§ **WHAT TO DO**: Please repeat the listing below in its entirety, exactly.

§ **EXERCISE INPUTS**:

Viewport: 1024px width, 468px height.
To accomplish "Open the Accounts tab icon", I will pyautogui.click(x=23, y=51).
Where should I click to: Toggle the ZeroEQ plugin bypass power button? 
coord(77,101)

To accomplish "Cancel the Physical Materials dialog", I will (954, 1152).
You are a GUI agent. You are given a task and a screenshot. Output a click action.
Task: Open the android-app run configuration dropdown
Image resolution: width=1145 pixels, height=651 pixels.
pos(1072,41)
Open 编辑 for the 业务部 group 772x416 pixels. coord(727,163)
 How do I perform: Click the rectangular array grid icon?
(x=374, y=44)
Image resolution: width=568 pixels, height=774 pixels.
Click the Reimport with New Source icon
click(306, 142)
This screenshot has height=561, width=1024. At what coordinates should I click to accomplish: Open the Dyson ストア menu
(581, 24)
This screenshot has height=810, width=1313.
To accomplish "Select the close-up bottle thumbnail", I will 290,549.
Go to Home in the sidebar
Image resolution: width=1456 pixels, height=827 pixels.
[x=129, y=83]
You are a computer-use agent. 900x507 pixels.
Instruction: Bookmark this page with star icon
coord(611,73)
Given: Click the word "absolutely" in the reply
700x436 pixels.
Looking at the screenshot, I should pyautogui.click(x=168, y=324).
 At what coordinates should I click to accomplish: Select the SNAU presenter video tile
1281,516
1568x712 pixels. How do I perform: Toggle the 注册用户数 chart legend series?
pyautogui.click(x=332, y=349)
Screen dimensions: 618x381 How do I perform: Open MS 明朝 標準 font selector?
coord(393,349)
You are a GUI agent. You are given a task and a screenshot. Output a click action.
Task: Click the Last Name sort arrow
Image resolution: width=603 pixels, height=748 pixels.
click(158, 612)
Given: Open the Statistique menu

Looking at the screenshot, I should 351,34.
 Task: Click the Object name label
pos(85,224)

§ **FINISHED TASK**:
Viewport: 1024px width, 468px height.
To accomplish "Open the Accounts tab icon", I will pyautogui.click(x=23, y=51).
Where should I click to: Toggle the ZeroEQ plugin bypass power button? 
coord(77,101)

To accomplish "Cancel the Physical Materials dialog", I will (954, 1152).
You are a GUI agent. You are given a task and a screenshot. Output a click action.
Task: Open the android-app run configuration dropdown
Image resolution: width=1145 pixels, height=651 pixels.
pos(1072,41)
Open 编辑 for the 业务部 group 772x416 pixels. coord(727,163)
 How do I perform: Click the rectangular array grid icon?
(x=374, y=44)
Image resolution: width=568 pixels, height=774 pixels.
Click the Reimport with New Source icon
click(306, 142)
This screenshot has height=561, width=1024. At what coordinates should I click to accomplish: Open the Dyson ストア menu
(581, 24)
This screenshot has height=810, width=1313.
To accomplish "Select the close-up bottle thumbnail", I will 290,549.
Go to Home in the sidebar
Image resolution: width=1456 pixels, height=827 pixels.
[x=129, y=83]
You are a computer-use agent. 900x507 pixels.
Instruction: Bookmark this page with star icon
coord(611,73)
Given: Click the word "absolutely" in the reply
700x436 pixels.
Looking at the screenshot, I should pyautogui.click(x=168, y=324).
 At what coordinates should I click to accomplish: Select the SNAU presenter video tile
1281,516
1568x712 pixels. How do I perform: Toggle the 注册用户数 chart legend series?
pyautogui.click(x=332, y=349)
Screen dimensions: 618x381 How do I perform: Open MS 明朝 標準 font selector?
coord(393,349)
You are a GUI agent. You are given a task and a screenshot. Output a click action.
Task: Click the Last Name sort arrow
Image resolution: width=603 pixels, height=748 pixels.
click(158, 612)
Given: Open the Statistique menu

Looking at the screenshot, I should 351,34.
 Task: Click the Object name label
pos(85,224)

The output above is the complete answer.